CONSIGNE ÉCRITE A
Recopiez à l'identique, s'il vous plaît, la partie des enregistrements qui commence à la ligne contenant « Open the Tools » et se termine à la fin des enregistrements, ces deux bornes comprises.

TEXTE EXTRAIT
L’amour pour le Christ est la raison de l’extraordinaire force de Saul pour porter le message chrétien à travers le monde. Paul est présenté par beaucoup comme un homme combatif qui sait manier l’épée et la parole. De fait, sur son parcours d’apôtre, les disputes n’ont pas manqué. Il ne se contentait pas d’une harmonie superficielle […]. Pour lui, la vérité était trop grande et l’on ne pouvait consentir à la sacrifier en vue d’un succès extérieur. La vérité, dont il avait fait l’expérience dans sa rencontre avec le Ressuscité, méritait bien selon lui la lutte, la persécution et la souffrance. Mais ce qui le motivait au plus profond de lui-même c’était le fait d’être aimé par Jésus-Christ et le désir de transmettre cet amour aux autres. Paul était un homme capable d’aimer, et toute son œuvre et sa souffrance ne s’expliquent qu’à partir de ce point essentiel. C’est seulement ainsi que l’on peut comprendre les fondements de son annonce de l’Évangile[12].

Ces lignes décrivent parfaitement le moteur de l’âme sacerdotale, apostolique, que nous devons tous faire grandir en nous. Elles ramènent à nos oreilles l’écho de ces autres paroles de l’Apôtre : caritas Christi urget nos[13], l’amour du Christ nous presse. Et ces autres paroles : prêcher l’Évangile en effet n’est pas pour moi un titre de gloire, c’est une nécessité qui m’incombe. Oui, malheur à moi si je ne prêchais pas l’Évangile[14]. Le désir ardent d’être fidèle au commandement du Christ, ce même commandement que nous avons reçu tous les chrétiens, pousse Paul à voyager infatigablement de tous côtés, faisant connaître Jésus, sans tenir compte des pénalités et des sacrifices que l’accomplissement de cette mission comportait. Ce même désir poussait aussi les premiers chrétiens. Tous, rappelait saint Josémaria à une époque de grave persécution, par leur pureté, vont purifier l’eau sale et verdâtre du monde païen […]. La société romaine, étonnée, constate peu à peu, que des jeunes gens, forts et courageux, deviennent des apôtres de la nouvelle foi ; ils ne se sont pas séparés du monde et rien ne les distingue des autres ; ou peut-être si, il y a cette lumière ardente qui brille dans leurs cœurs. Le monde contemple aussi les vierges qui appartiennent à ces familles de patriciens de la Rome impériale ou qui sont issues de la plèbe et qui couronnent de leur pénitence leur innocence. Les effets de leur apostolat persévérant, sans interruption, débordant de générosité et de sacrifice, commencent à se faire sentir ; au milieu de l’agitation des fêtes, dans les amphithéâtres et au cours de ces banquets monstrueux, la voix du Christ résonne chaque fois plus fort[15].

ENREGISTREMENTS
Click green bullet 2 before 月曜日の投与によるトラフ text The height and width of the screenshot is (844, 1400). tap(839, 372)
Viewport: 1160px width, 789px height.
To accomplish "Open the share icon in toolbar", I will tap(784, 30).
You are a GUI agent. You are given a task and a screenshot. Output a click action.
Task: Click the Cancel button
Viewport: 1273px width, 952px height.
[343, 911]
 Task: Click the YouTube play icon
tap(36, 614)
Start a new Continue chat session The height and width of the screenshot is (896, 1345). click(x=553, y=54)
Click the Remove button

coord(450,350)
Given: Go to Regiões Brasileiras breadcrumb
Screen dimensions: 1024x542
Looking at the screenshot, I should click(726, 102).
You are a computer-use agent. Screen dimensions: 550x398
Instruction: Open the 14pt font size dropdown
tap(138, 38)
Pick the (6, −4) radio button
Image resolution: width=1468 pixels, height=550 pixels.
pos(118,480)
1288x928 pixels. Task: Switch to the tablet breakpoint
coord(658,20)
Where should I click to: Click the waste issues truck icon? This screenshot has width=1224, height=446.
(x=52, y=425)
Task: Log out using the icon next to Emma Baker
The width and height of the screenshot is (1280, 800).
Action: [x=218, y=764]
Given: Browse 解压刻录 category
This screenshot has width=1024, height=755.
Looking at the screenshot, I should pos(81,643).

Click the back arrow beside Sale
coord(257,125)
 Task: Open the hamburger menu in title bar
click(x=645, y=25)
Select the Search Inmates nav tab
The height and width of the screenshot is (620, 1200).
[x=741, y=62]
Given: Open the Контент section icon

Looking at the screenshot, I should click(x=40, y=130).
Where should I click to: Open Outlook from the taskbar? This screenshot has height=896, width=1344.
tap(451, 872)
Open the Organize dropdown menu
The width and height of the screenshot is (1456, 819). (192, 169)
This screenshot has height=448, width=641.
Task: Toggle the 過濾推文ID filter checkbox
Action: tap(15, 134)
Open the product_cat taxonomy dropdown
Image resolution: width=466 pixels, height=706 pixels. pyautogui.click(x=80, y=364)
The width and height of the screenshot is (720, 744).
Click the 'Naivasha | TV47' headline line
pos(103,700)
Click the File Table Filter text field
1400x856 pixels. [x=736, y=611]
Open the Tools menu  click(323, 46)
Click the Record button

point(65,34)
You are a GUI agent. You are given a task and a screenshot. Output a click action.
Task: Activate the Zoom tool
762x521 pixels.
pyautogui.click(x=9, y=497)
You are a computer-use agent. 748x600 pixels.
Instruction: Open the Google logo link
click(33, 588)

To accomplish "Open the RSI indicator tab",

CONSIGNE ÉCRITE B
D'après le texte sur saint Paul, qu'est-ce qui motivait Paul au plus profond de lui-même ?

RÉSULTAT ATTENDU A
Open the Tools menu  click(323, 46)
Click the Record button

point(65,34)
You are a GUI agent. You are given a task and a screenshot. Output a click action.
Task: Activate the Zoom tool
762x521 pixels.
pyautogui.click(x=9, y=497)
You are a computer-use agent. 748x600 pixels.
Instruction: Open the Google logo link
click(33, 588)

To accomplish "Open the RSI indicator tab",

RÉSULTAT ATTENDU B
Le fait d'être aimé par Jésus-Christ et le désir de transmettre cet amour aux autres.